Experienced lawyers in the US have been left behind by AI when it came to reviewing legal documents according to a new report – with the lawyers exhibiting 85% average accuracy compared to 94% average accuracy rate achieved by AI software.
This revelation is based on a study carried out by professors at Duke Law, University of Southern California, and Stanford Law School. Metaphorically, the study was a race between LawGeex, an AI contract review platform provider, and a team of 20 top corporate lawyers with notable experience particularly in reviewing Non-Disclosure Agreements (NDAs).
For the study, the lawyers and the LawGeex AI had to analyse five previously unseen contracts with 153 paragraphs of technical legal language, under controlled conditions precisely prepared the way lawyers review and approve everyday contracts. The highest performing lawyer stood in line with LawGeex AI by achieving 94% accuracy but the average accuracy achieved by the least performing lawyer stood at just 67%. The most notable difference in the test between machines and humans lies in the time factor: while it took LawGeex AI only 26 seconds to complete the task, the lawyers took average of 92 minutes.

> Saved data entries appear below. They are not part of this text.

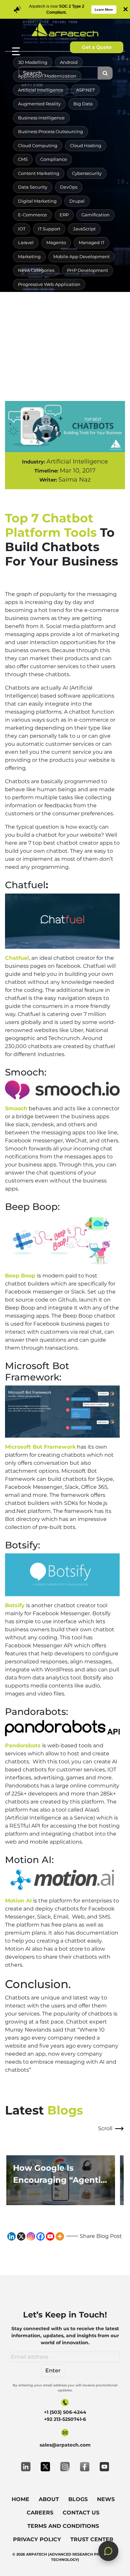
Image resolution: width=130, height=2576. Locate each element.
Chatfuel (17, 958)
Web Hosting (86, 353)
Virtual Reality (33, 339)
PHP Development (87, 270)
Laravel (26, 242)
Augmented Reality (39, 103)
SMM (23, 312)
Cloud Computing (37, 145)
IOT (21, 228)
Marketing (29, 256)
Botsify (15, 1605)
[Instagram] (31, 2236)
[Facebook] (40, 2236)
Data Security (32, 187)
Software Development (66, 312)
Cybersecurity (87, 173)
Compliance (53, 159)
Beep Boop (21, 1275)
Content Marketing (38, 173)
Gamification (95, 214)
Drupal (77, 201)
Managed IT (91, 242)
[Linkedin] (11, 2236)
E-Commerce (32, 214)
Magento (56, 242)
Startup (82, 325)
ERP (64, 214)
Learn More (104, 9)
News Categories (36, 270)
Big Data (83, 103)
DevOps (68, 187)
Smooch (16, 1108)
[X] (21, 2236)
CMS (23, 159)
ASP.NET (85, 90)
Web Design (74, 339)
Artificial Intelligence (40, 90)
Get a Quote (97, 47)
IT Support (49, 228)
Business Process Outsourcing (50, 131)
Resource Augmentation (44, 298)
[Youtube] (50, 2236)
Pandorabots (23, 1745)
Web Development (38, 353)
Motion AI (18, 1900)
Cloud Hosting (85, 145)
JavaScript (84, 228)
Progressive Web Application (49, 284)
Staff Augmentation (39, 325)
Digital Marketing (37, 201)
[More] (60, 2236)
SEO (88, 298)
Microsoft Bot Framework (40, 1447)
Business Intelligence (41, 117)
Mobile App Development (81, 256)
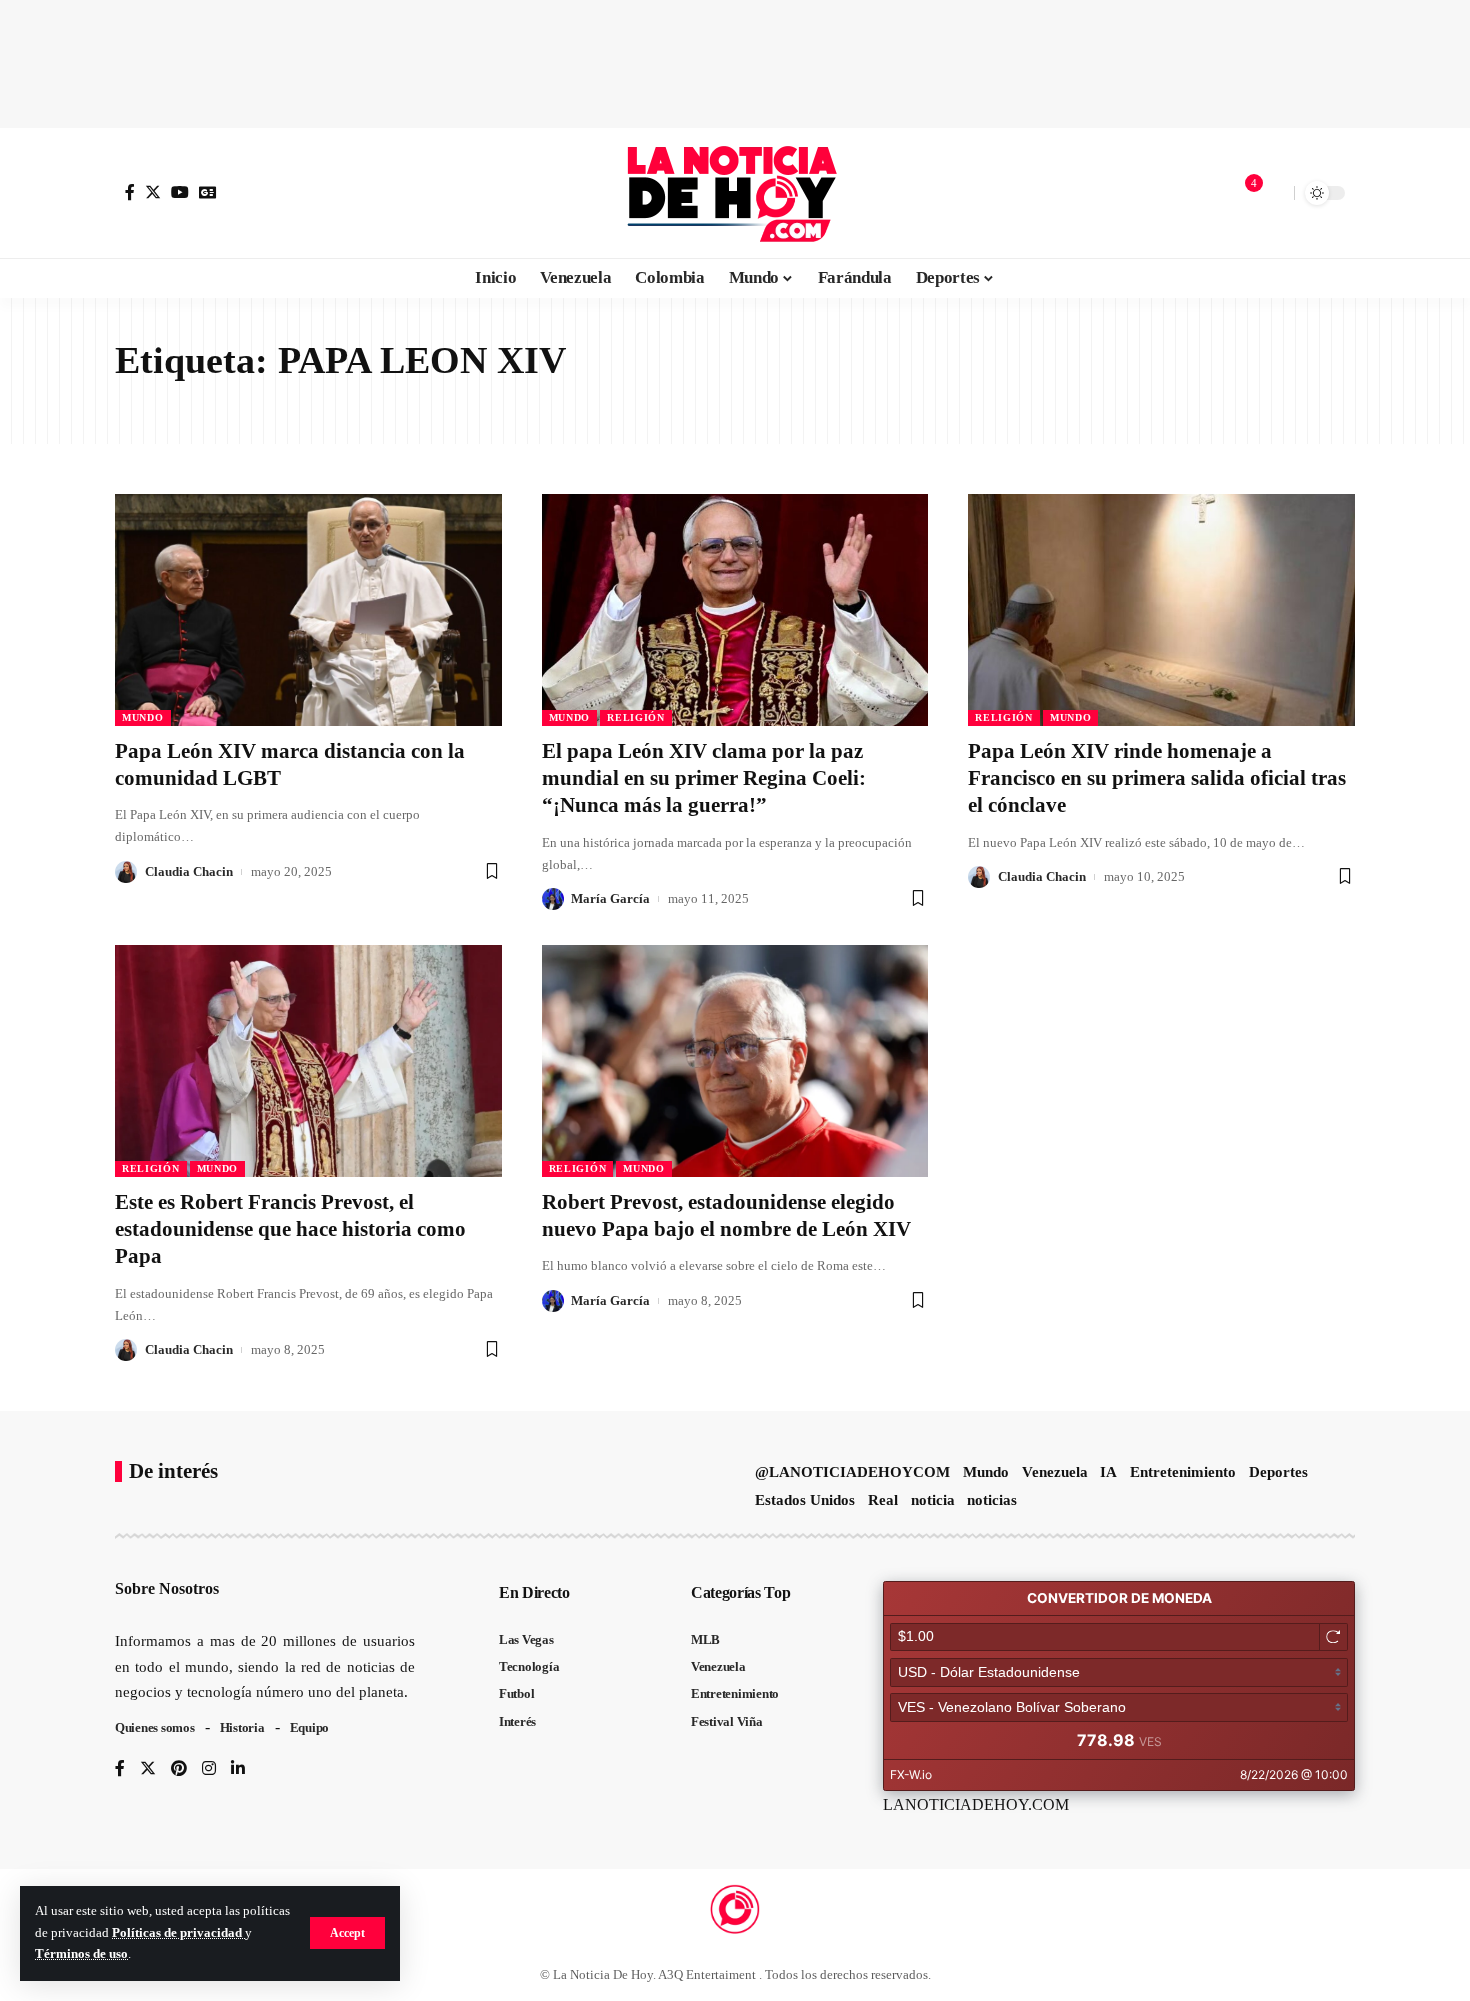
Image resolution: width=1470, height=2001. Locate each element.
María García (610, 898)
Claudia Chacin (189, 871)
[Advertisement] (735, 60)
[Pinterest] (179, 1769)
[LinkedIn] (238, 1769)
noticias (992, 1500)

The longest time spent by the humans to accomplish the test was 156 minutes and the shortest time recorded was 51 minutes.

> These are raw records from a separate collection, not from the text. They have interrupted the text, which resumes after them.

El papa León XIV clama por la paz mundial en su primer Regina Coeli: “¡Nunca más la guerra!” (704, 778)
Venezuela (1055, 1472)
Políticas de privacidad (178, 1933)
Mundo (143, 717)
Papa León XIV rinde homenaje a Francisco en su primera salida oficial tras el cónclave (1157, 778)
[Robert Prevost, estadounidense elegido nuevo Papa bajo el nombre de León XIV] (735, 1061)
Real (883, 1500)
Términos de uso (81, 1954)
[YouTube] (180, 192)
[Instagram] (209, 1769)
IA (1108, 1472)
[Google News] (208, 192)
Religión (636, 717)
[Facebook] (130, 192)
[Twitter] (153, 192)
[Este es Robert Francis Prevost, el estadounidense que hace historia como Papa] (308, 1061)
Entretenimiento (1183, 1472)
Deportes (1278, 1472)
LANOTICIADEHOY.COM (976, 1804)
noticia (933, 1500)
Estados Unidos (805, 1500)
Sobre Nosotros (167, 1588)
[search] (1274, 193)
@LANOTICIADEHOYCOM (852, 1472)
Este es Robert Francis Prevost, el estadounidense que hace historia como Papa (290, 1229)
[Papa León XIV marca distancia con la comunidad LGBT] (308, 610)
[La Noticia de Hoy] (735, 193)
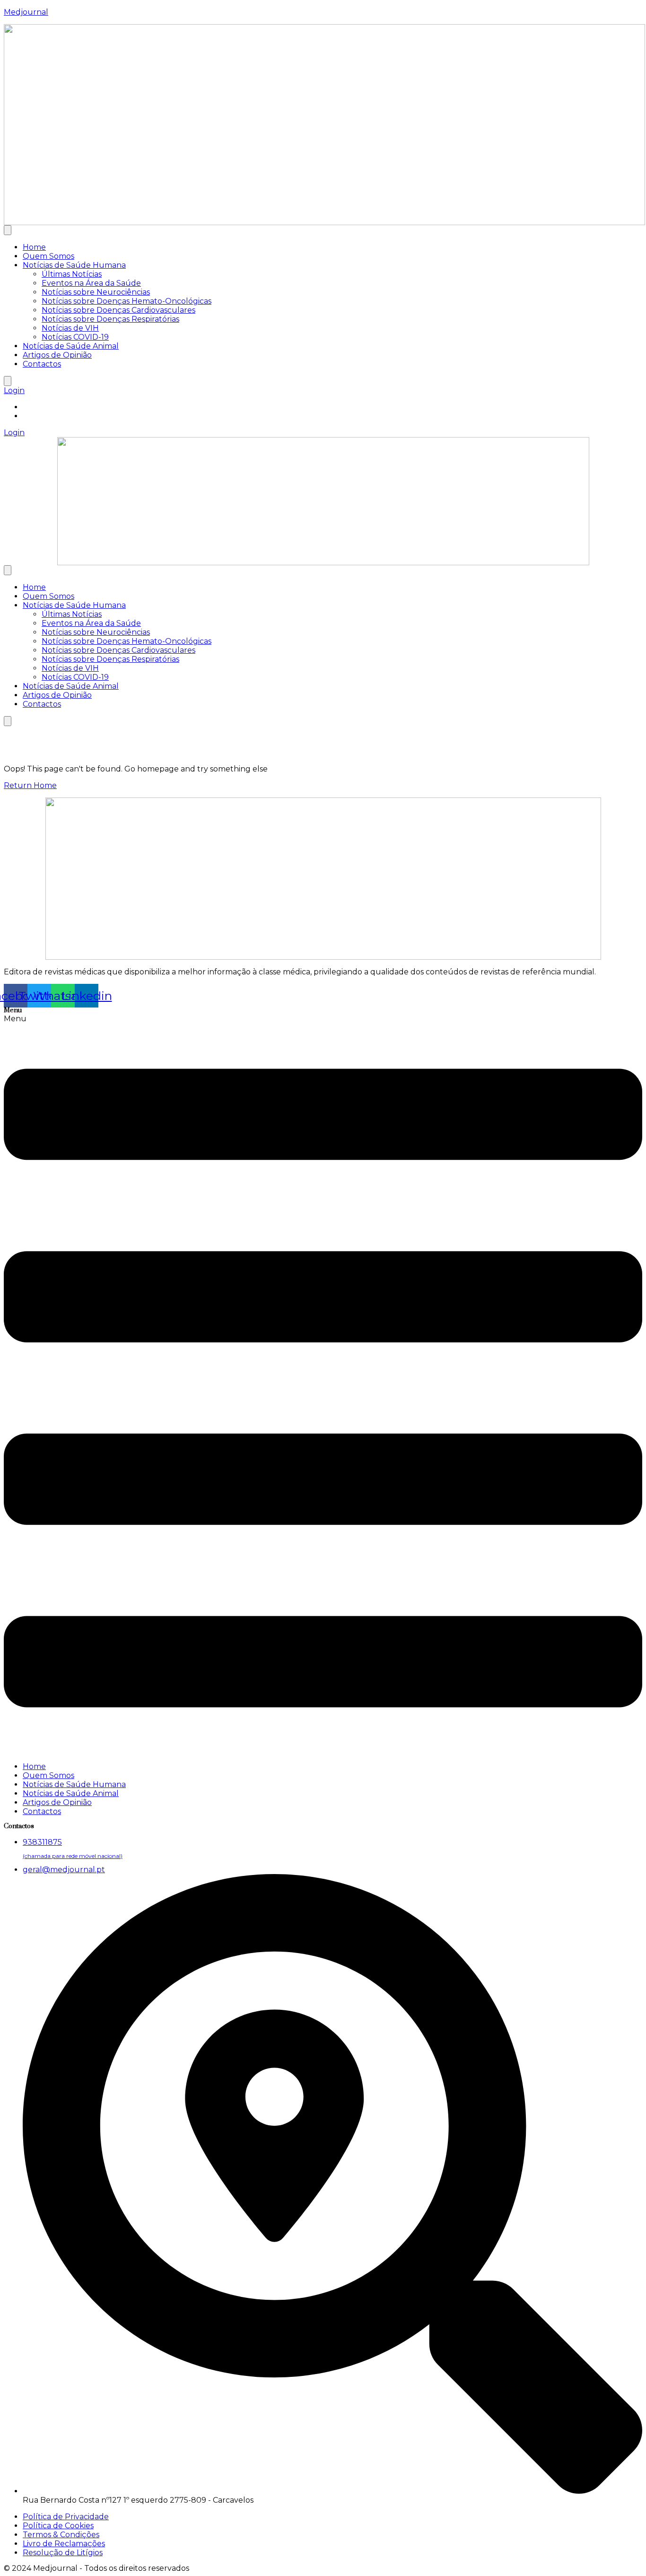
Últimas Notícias (72, 274)
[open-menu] (7, 230)
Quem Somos (48, 256)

Commenting on the study, Gillian K. Hadfield, Professor of Law and Economics at the University of Southern California said: “This research shows technology can help solve two problems – both making contract management faster and more reliable, and freeing up resources so legal departments can focus on building the quality of their human legal teams.”
Earlier this year, China-based cloud-based big-data analytics and AI solutions provider Gridsum Holding and Peking University Law School came together to set up the Peking University Legal AI Lab and Research Institute (the Legal AI Lab). The partnership aims to benefit the development and application of AI across the judicial ecosystem of China as it transitions towards a Smart Court initiative.